Tuesday, November 6, 2012

On Critically Conscious Research

I was really surprised by this book in how different it is from the other NCRLL volumes we've been looking at--it seems like something that would be assigned in the social justice class. Since this is research methods, the one thing I had in my mind while reading the first three chapters was how I would use this in my own research. Maybe the instructional nature of the other texts we've read that I fought against for so long has finally sunken in, because now that we're reading a text that isn't instructional I'm not quite sure what to make of it. I was grateful for their explications of Kant, Hegel, and Marx in the first chapter because I always shied away from undergraduate philosophy classes. The overview and historical background of critical race theory as well as whiteness studies was also helpful. For those of us who are white, having an awareness of how we are privileged can lead us toward exploring the biases that might impact our research.
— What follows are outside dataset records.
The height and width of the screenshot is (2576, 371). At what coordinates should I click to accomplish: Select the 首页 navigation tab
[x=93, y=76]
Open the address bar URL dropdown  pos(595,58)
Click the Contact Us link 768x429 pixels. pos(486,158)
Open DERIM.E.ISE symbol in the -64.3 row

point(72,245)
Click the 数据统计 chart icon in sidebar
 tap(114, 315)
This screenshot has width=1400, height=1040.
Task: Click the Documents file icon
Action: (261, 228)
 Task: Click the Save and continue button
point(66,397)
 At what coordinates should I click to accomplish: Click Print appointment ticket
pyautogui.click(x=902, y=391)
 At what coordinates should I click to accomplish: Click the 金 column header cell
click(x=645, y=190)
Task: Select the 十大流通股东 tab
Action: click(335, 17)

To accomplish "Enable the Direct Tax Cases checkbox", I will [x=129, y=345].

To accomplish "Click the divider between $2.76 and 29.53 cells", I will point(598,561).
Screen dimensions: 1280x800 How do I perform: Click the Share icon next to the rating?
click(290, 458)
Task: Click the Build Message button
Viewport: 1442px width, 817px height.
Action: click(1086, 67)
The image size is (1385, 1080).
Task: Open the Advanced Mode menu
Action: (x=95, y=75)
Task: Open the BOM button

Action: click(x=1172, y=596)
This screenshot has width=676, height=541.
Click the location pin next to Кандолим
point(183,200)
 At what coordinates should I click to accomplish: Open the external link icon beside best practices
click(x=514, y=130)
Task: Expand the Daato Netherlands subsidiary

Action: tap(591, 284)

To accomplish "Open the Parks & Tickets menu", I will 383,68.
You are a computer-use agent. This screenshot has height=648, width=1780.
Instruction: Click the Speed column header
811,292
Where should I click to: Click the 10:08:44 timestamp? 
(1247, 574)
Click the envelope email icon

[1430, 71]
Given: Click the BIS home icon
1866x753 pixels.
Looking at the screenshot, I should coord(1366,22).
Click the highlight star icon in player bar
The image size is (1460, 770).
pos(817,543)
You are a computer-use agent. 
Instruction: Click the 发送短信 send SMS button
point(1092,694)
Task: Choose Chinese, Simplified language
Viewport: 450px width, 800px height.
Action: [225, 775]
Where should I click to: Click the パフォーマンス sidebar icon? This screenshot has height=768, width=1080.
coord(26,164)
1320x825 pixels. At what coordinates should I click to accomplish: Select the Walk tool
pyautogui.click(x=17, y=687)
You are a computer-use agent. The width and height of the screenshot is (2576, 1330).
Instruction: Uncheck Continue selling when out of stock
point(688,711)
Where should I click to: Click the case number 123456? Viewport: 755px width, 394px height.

It's not about eradicating white privilege, which would be nearly impossible because it is so ingrained within our society, but acknowledging its existence so that we can point to the ways in which it is wrong and begin to move away from it--something that sounds simple, but isn't when you consider how many white people would be vehemently opposed to the suggestion that they are privileged. The line that resonated the most with me was "While the West envisages itself as transcending race/ethnicity and gender oppression, silences about past and current colonization, genocide, imperialism, and mass murders are constant reminders of human rights abuses and human suffering" (33). I can't help but be reminded of my students here--if you ask them, we are long past racism and sexism, and if you speak Spanish in today's society, you have an advantage because you can get jobs more easily. So many people are blissfully ignorant of the fact that humans are still being oppressed--our country isn't the happy melting pot that our elementary school teachers have made it out to be.

I'm interested to see where else this book takes us and how I can implement more critically conscious research into my own projects.